While Andi is in Paris doing her research, she comes across a diary of a 17 year old girl that was written in 1795.  The diary discusses the Revolution and ties in many interesting facts about Paris and that tumultuous time in France’s history.  The diary is written by Alexandrine who also played guitar, as well as acted.  It is her story and how the Revolution affected her, and what she saw happen in Paris at that time.  I really enjoyed getting lost in Alexandrine’s story.

Ms. Donnelly does an excellent job weaving history in to the story to give the reader an excellent view of the French Revolution.  While hoping that Andi finds her way, I felt for Andi and the pain she was going through.  However, I wished that the adults in her life were a little more clued in to this troubled teen who felt that popping pills was the answer she was looking for, the way to remove herself from the anguish she felt.  I was very thankful for the diary sections of this story, as it went away from Andi and her multiple flirts with death.  

Ms. Donnelly did an excellent job at portraying a teenager with issues, but it seemed that some reality was suspended.  However, the historical aspect saved this book for me.  Even though Amade Malherbeau was a fictional character, the concept of musical DNA was a fascinating one.  Also, tying in the French Revolution along with temporal distortions (my Star Trek take – not the author’s), made for a great, though rushed, ending to this story.  I wish that the beginning of the end had actually happened sooner in the story, and had more time dealing with the story of when the worlds collided. (trying not to give away anything… but hard not to…)

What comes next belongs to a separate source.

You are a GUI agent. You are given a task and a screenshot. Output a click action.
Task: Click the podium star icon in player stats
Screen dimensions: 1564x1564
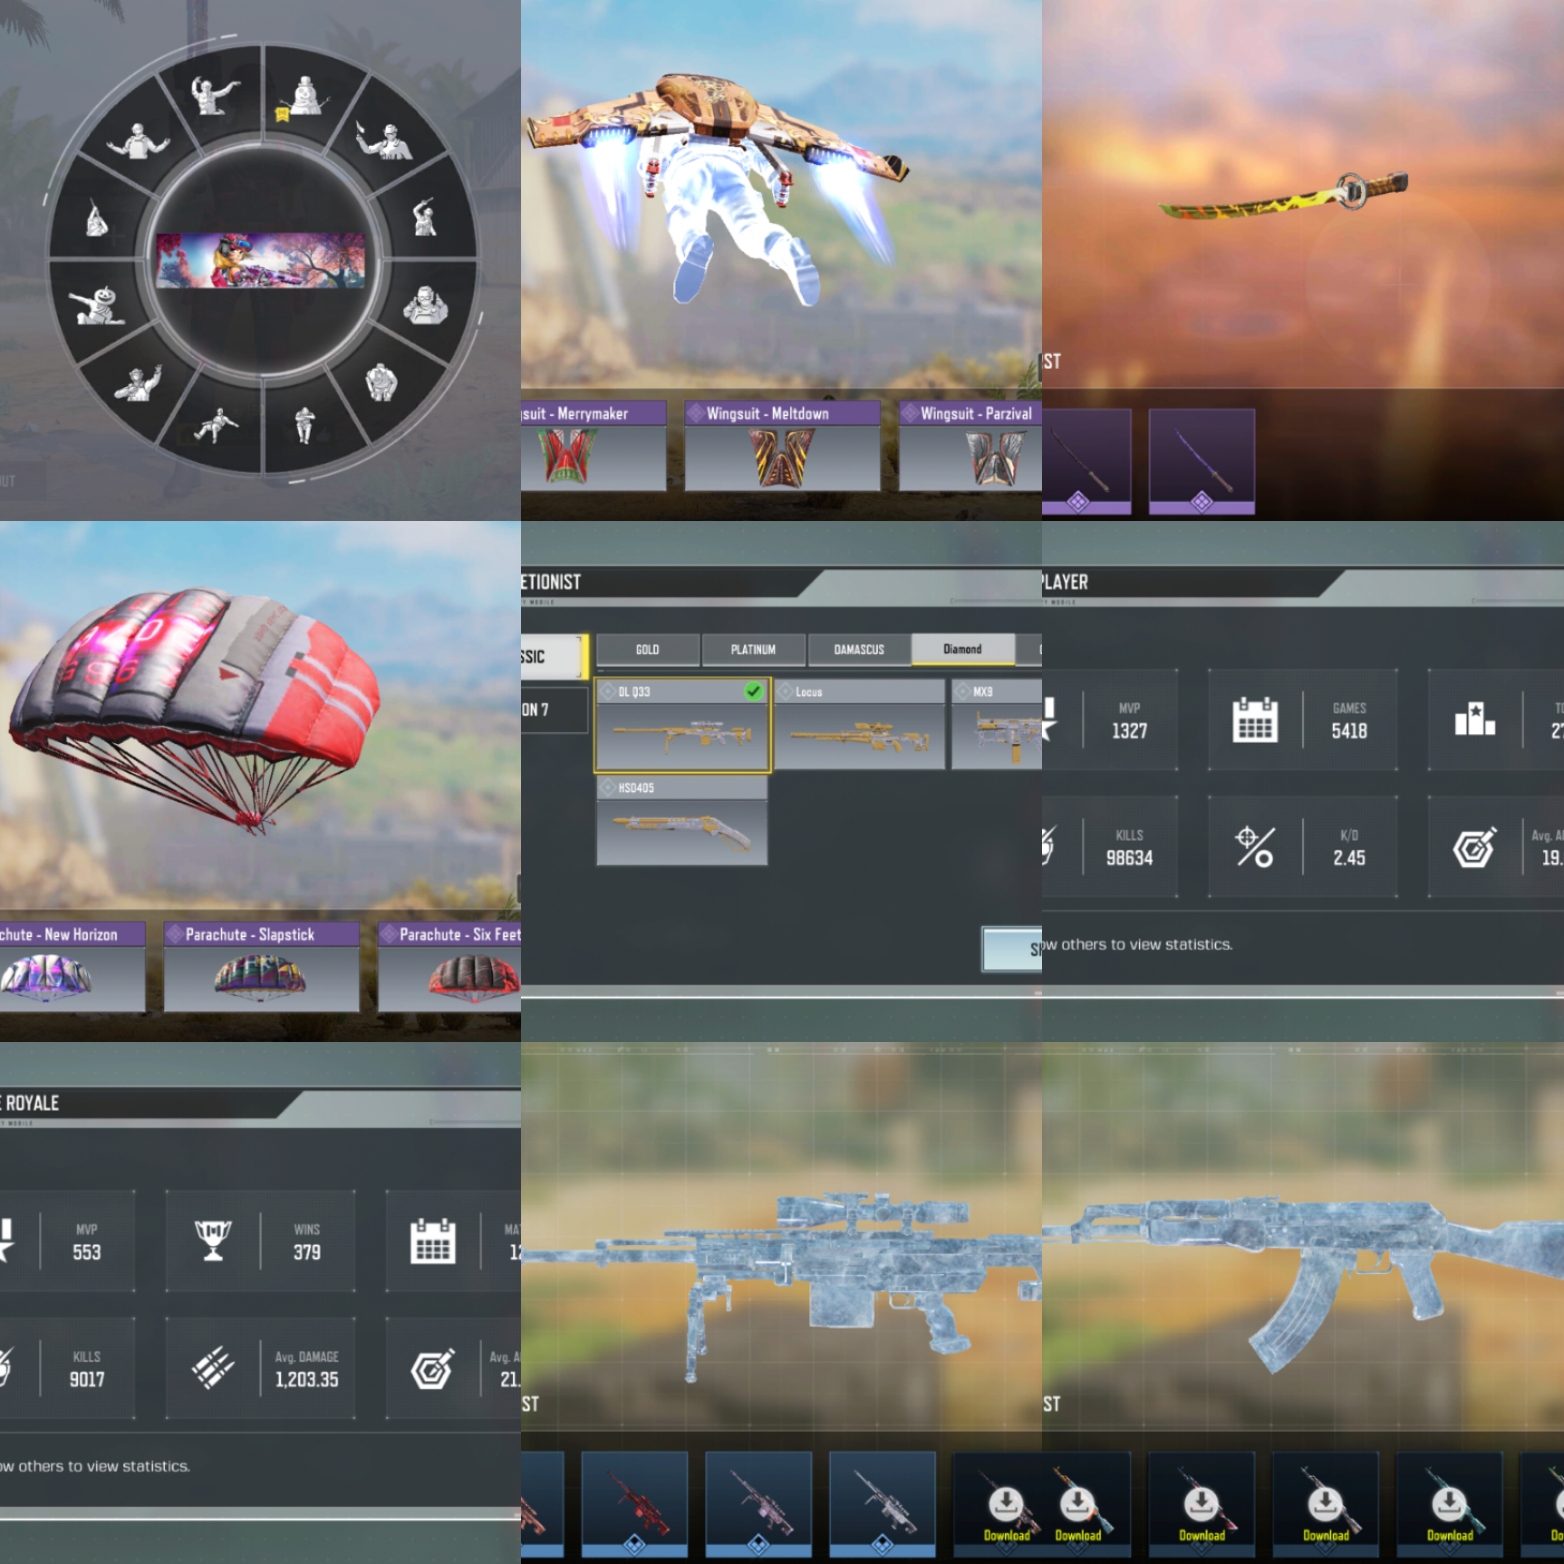[x=1474, y=719]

As with too many books, it seemed that the end was a bit rushed, but there was closure on many fronts.  The historical bits (my favorite and near and dear to my heart) I would give 5 stars, but Andi’s story and how she so needed help, but adults were clueless, bothered me a bit and that story line earned 3 stars from me.  Balanced out, though, I would give this book a solid 4 stars and would highly recommend it to anyone who wants a little insight into the French Revolution.  If I were an English teacher, or even a History teacher, I would use this modern-day book to help teach that era, with caveats included.  I am sure it would provide for a very interesting discussion.

Favorite Quote:
History is fiction.  Robespierre said that and he should know.  For the last three years, he has written it.  It is my turn now.  These pages you now hold in your hands are no fiction.  They are a truthful account of these bitter, bloody days.  I write them in haste and in hope – hope that by reading what is contained within them, the world will learn the truth.  Because truth will make you free.

Rating: 4 Stars
Tag: contemporary, historical, French Revolution, music, Radioheads, Paris, depression

1 comment:

  1. Great review! I keep hearing awesome stuff about this one. I am also a fan of anything historical. I'll have to check this out soon.